At E-Loan, an Internet startup that sold $153 million in loans in 2003, CPO Tess Koleczek says she is focused on solutions, not problems. “If something comes up that might compromise our policy, I can’t go in and say, ‘You can’t do that,'” Koleczek says. As with the CSO, the success of the CPO depends on his or her ability to make a business case for the protection of information. “There have been some CPOs who have really done a very good job in showing how privacy affects the bottom line,” says Ari Schwartz, associate director of the Center for Democracy & Technology, a consumer advocacy group.
“You get into a lot of discussions,” acknowledges Boston Scientific’s Mattice, after posing the preceding scenario as an example of the kind of conversation he might have with his legal department over privacy issues. (His inclination, by the way, is that if employees are using company resources, why shouldn’t the company be able to monitor what they’re doing?) “These are business issues, and there’s certainly nothing personal,” he says.
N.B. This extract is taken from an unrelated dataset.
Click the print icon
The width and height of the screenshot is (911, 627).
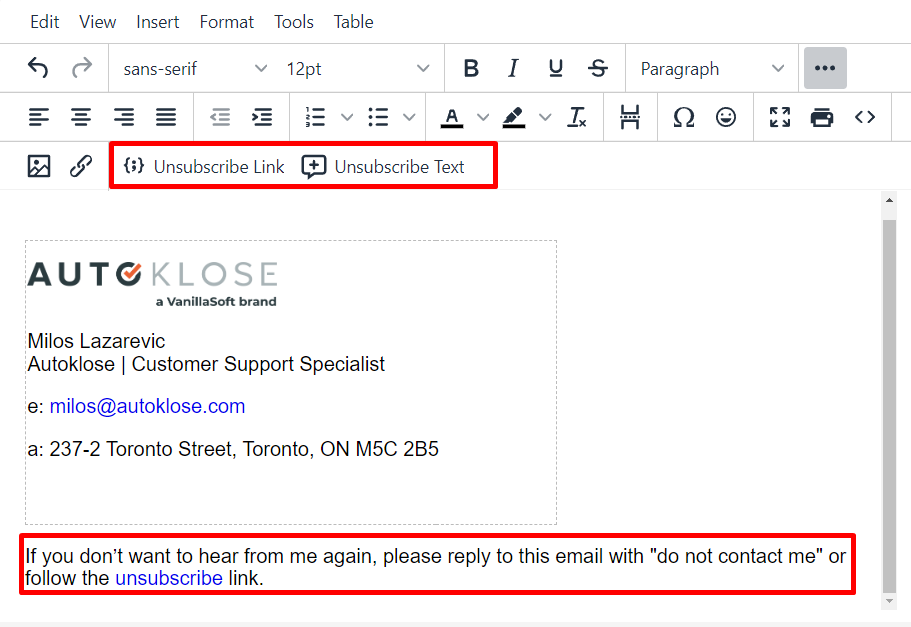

I hope they’re not contentious discussions—although I’m very passionate about what I do, and I love to debate.”
But it would be naive to think that such relationships are always harmonious. The fact is: CSOs and CPOs come from very different cultures. While many CSOs have a background in law enforcement, CPOs tend to come up through marketing. The two don’t always see eye to eye. “Security officers are a bit like lawyers in that there’s no piece of information they don’t think they should have,” EPIC’s Perrin says. “They want to know what’s going on. If they have video surveillance tapes, they just want to keep them in case they need to know what’s going on. A privacy person will look at those videotapes more from the individual’s point of view. Security goes in the opposite direction of privacy in many respects.”
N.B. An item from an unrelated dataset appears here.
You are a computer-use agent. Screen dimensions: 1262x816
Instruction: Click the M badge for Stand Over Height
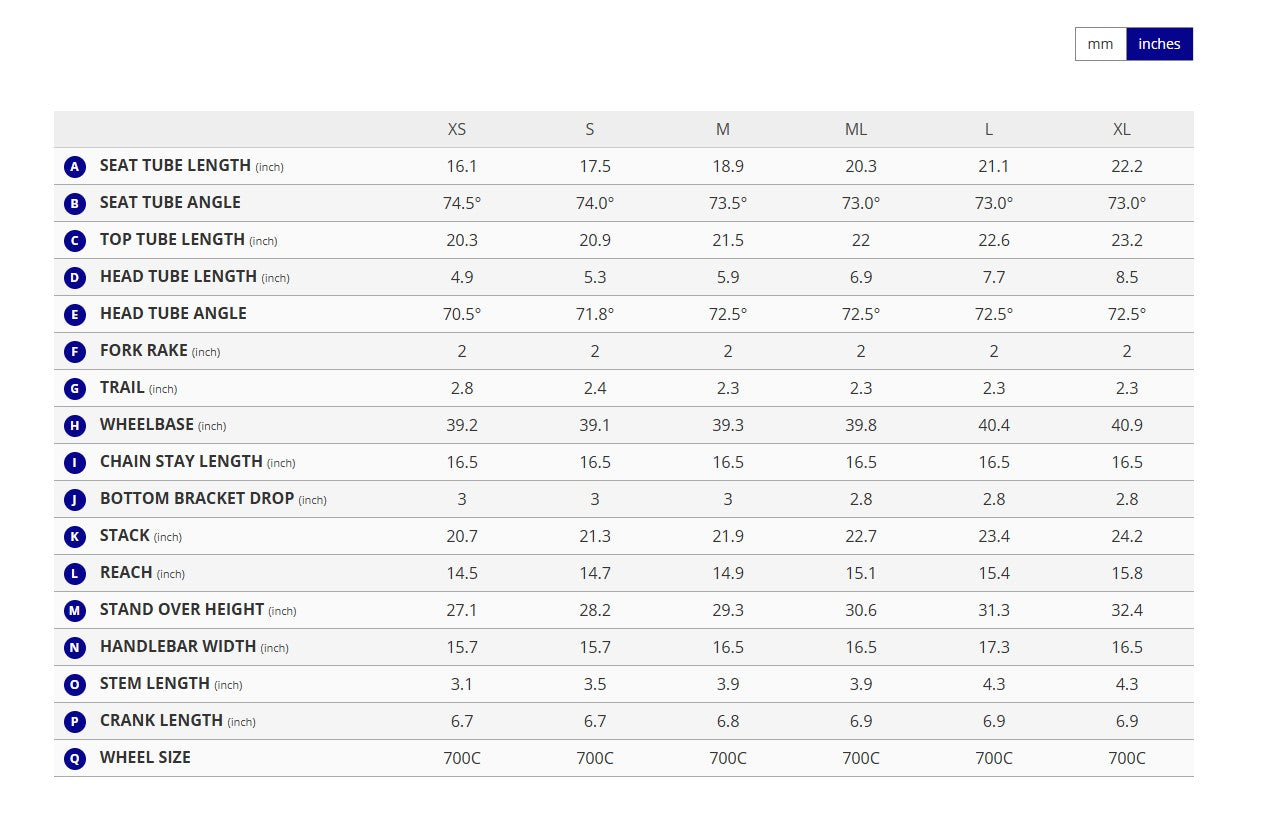click(x=75, y=611)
Yet many in the privacy community are trying to find common ground between security and privacy, even in these murky spaces. This is especially true in the government, where CPOs find themselves under a steady barrage of attacks from observers who believe that the government is trampling on citizens’ privacy in the name of national security. For instance, much of O’Connor Kelly’s attention in the past year has been on DHS’s controversial US-Visit program, which uses biometric identifiers to screen foreign visitors to the United States.
One thing is certain: going forward, the two executives will continue to be dependent upon each other—however that future may look. “It’s my contention, frankly, that the role of the CPO will transition, and we won’t recognize the CPO of the future in the way we will today,” says Richard Purcell, a former CPO of Microsoft who went on to found a consultancy, the Corporate Privacy Group. “Security and information management and legal compliance will combine into a differently structured role than we see today. This may happen under the umbrella of emerging risk management departments.”